The agency relationship is based on the notion that "the person against whom a statement is offered has responsibility and authority actually to supervise or direct." Christopher Mueller & Laird Kirkpatrick, Federal Evidence § 8:54 (4th ed. 2014). There are multiple ways to establish such an agency, including "evidence that the declarant is directly responsible to the defendant, " "that the declarant was hired by the defendant and worked on matters in which the defendant was actively involved, " or that defendant directed the declarant's work. Agne, 214 F.3d at 55. While agency may be shown by a declarant that directly reports to defendant, a declarant may still be an agent or employee if there are intermediate supervisors between the declarant and the defendant. See United States v. Rioux, 97 F.3d 648, 660 (2d. Cir. 1996) (held that declarants were Sheriff's agents even though Sheriff did not control the daily tasks of the declarants because the declarants were ultimately "answerable and directly responsible to" Sheriff).

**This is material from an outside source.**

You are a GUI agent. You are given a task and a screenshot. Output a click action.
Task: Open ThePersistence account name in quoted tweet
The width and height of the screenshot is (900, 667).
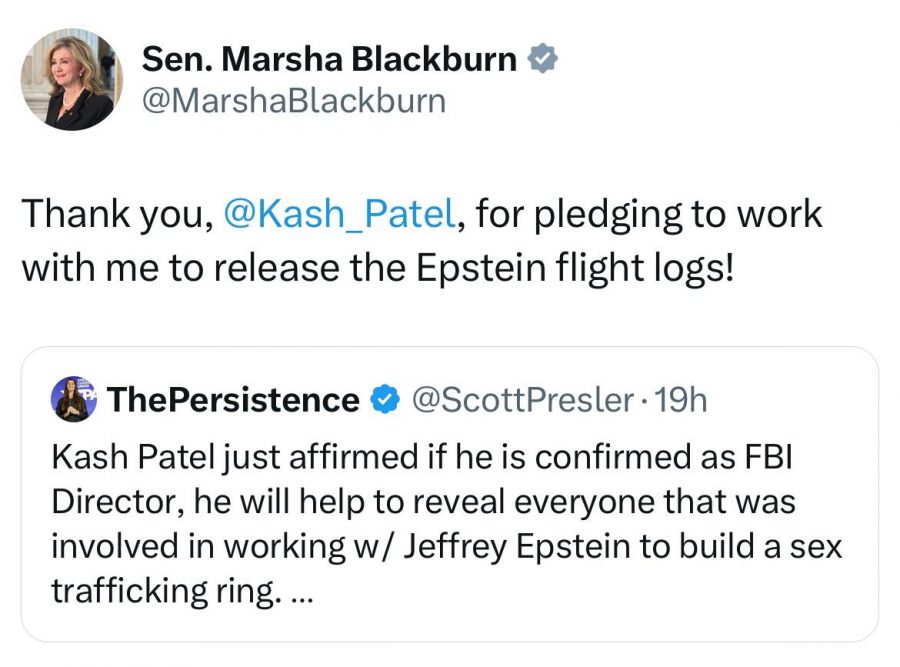[x=233, y=400]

The exact relationship between the declarants and Defendant Davis is not clear on the record before the Court. However, construing all inferences in favor of Plaintiff, it is likely the prison guards at issue are the agents of Deputy Warden of the institution, making the statements admissible under Rule 801(d)(2)(D). See Hoptowit v. Ray, 682 F.2d 1237, 1262 n.10 (9th Cir. 1982) (holding that, in a § 1983 action against individual officials in the state corrections system, Rule 801(d)(2)(D) applied to testimony of inmates concerning statements made by guards), abrogated on other grounds by Sandin v. O'Connor, 515 U.S. 472 (1995). Thus, the Court considers the declarations for the purposes of summary judgment.
Furthermore, these contested declarations are not the only evidence of retaliation submitted by Plaintiff. Plaintiff has established a timeline of repeated grievances and complaints leading up to the transfer to Super Max. Plaintiff has also submitted testimony that officers have threatened to punish him for his actions. (Dkt. No. 1-2 at 1). This evidence along with the inmate declarations create an issue of fact as to whether a causal relationship exists between Plaintiff's protected activities and the transfer to Super Max.
B. Whether Retaliatory Action Adversely Affected Plaintiff's Protected Activities
Defendant also objects that Plaintiff has not offered evidence that he was unable to file grievances or litigation when transferred to Super Max and that, therefore, he has not produced evidence that the transfer "adversely affected his constitutionally protected activities." (Dkt. No. 36 at 4). However, whether a plaintiff's constitutionally protected activities were adversely affected does not depend on "the actual effect of the retaliatory conduct on a particular plaintiff." Constantine v. Rectors and Visitors of George Mason Un., 411 F.3d 474, 500 (4th Cir. 2005). The Fourth Circuit has rejected such a subjective standard because it "would expose public officials to liability in some cases, but not in others, for the very same conduct, depending upon the plaintiffs will to fight." Id.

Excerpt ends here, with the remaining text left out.